Presentasi ini disampaikan pada acara diskusi “Apa yang harus dilakukan: Indonesia melawan krisis iklim” dalam rangka Peluncuran Gerakan Climate-Hub Indonesia DAN Peluncuran Organisasi Masyarakat Sipil Eco-Marin. 23 Juni 2022.

Ringkasan

          Saat ini sedang terbentuk pengetahuan,  perilaku, teknologi, jenis usaha hingga kebijakan yang penting dan menarik untuk dikenali akibat dari disadarinya akibat-akibat dari semua itu pada kesehatan bumi.
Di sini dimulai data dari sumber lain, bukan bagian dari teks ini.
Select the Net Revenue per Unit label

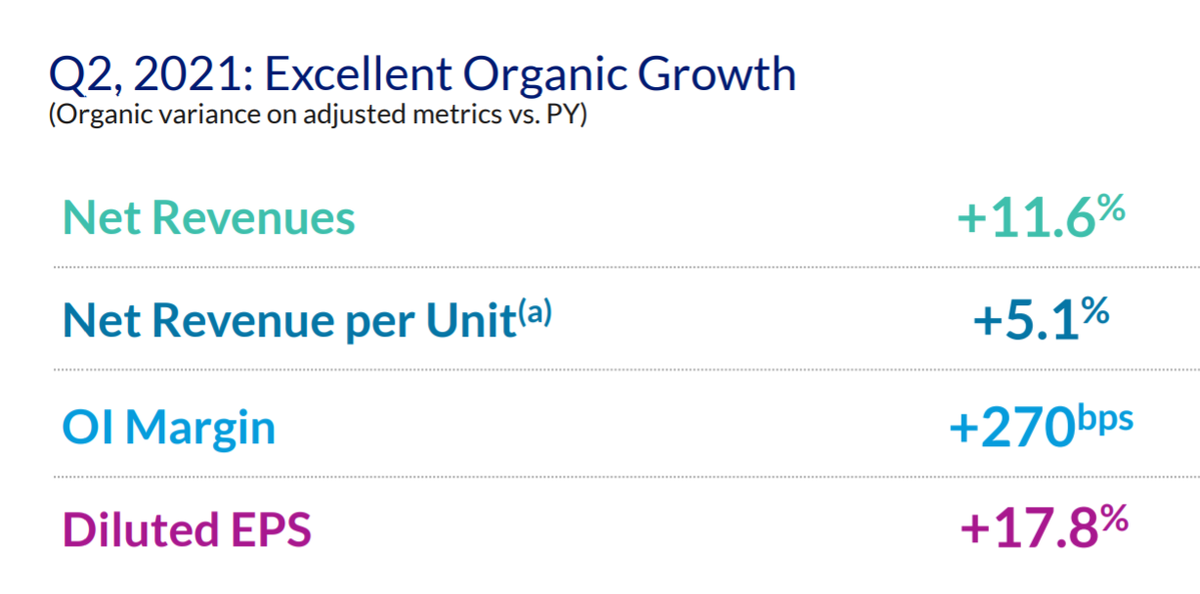(x=307, y=320)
Saat ini Bumi kita telah memasuki era the Anthropocene sebagai babak baru sejarah bumi secara geologis.  

        Sajian ini mengajak pembaca/pendengar untuk  berpikir dalam skala global yang merupakan Hasil dari refleksivitas ekologis kita.
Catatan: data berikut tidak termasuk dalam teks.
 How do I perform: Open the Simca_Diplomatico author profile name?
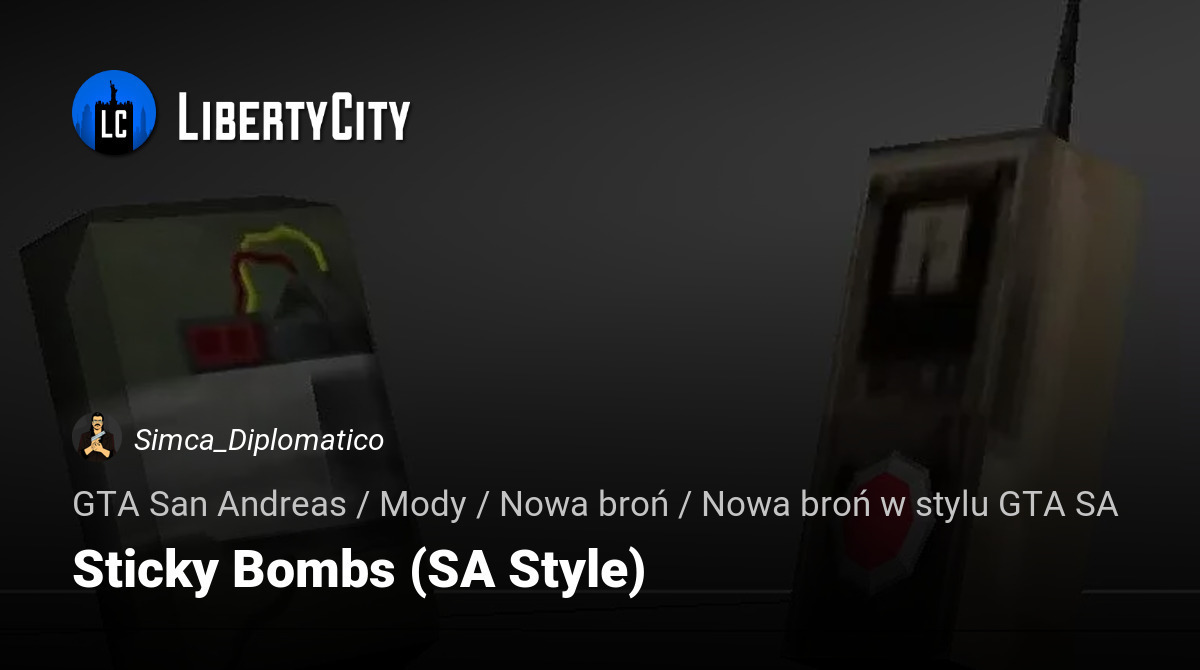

        Apa yang disebut refleksivitas ekologis (ecological reflexivity), yakni:

“kapasitas dari suatu agensi, struktur, atau proses untuk mengubah diri dalam hubungannya dengan refleksi mengenali dan mengantisipasi hasil dan dampak dari tampilannya pada sistem sosial-ekologi, dan mendengarkan dengan seksama umpan balik dari sistem tersebut”.(lihat: Pickering, J., 2018, “Ecological reflexivity: Characterising an elusive virtue for governance in the Anthropocene.” Environmental Politics, 28, 1–22)

          Banyak masalah utama sekarang terbentuk oleh cara berperilaku dari orang-orang, organisasi-organisasi masyarakat, korporasi, birokrasi pemerintah, hingga lembaga-lembaga internasional yang dominan terus-menerus mengabaikan, melupakan, dan ‘merepresi’ (to repress) dalam ketidaksadarannya secara sistematis informasi dan pengetahuan tentang kondisi ekologi pada berbagai skala, dan mengutamakan kepentingan ekonomi dan lainnya yang sempit dan pendek.
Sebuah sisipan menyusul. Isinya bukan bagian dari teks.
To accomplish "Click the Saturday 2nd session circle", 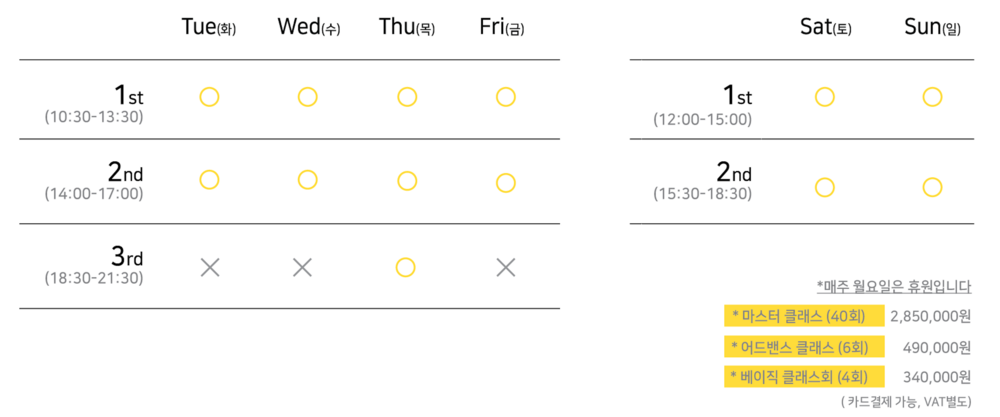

Sebagai obat penawarnya, semuanya itu dapat:

(a)  Menumbuhkan ecological reflexivity, kapasitas dari suatu agensi, struktur, atau proses untuk mengubah diri dalam hubungannya dengan refleksi mengenali dan mengantisipasi hasil dan dampak dari tampilannya pada sistem sosial-ekologi,
(b)  Mendengarkan dengan seksama umpan balik dari sistem tersebut, dan merefleksikan secara kritis nilai-nilai dasar sehubungan umpan balik itu; dan
(c)  secara adekuat dengan mentransformasikan kiprah dan tampilannya.

          Ecological reflexivity terdiri dari tiga komponen perilaku yakni (1) mengakui, (2) memikirkan kembali, dan (3) menanggapi (recognition, rethinking and response).

          Secara etis, kita butuh pemikiran ulang yang mampu menjelajahi bagaimana keadilan, keberlanjutan dan demokrasi perlu dipikirkan dan diaktualkan kembali dalam kondisi rusaknya layanan-layanan alam skala bumi di jaman Anthropocene dewasa ini.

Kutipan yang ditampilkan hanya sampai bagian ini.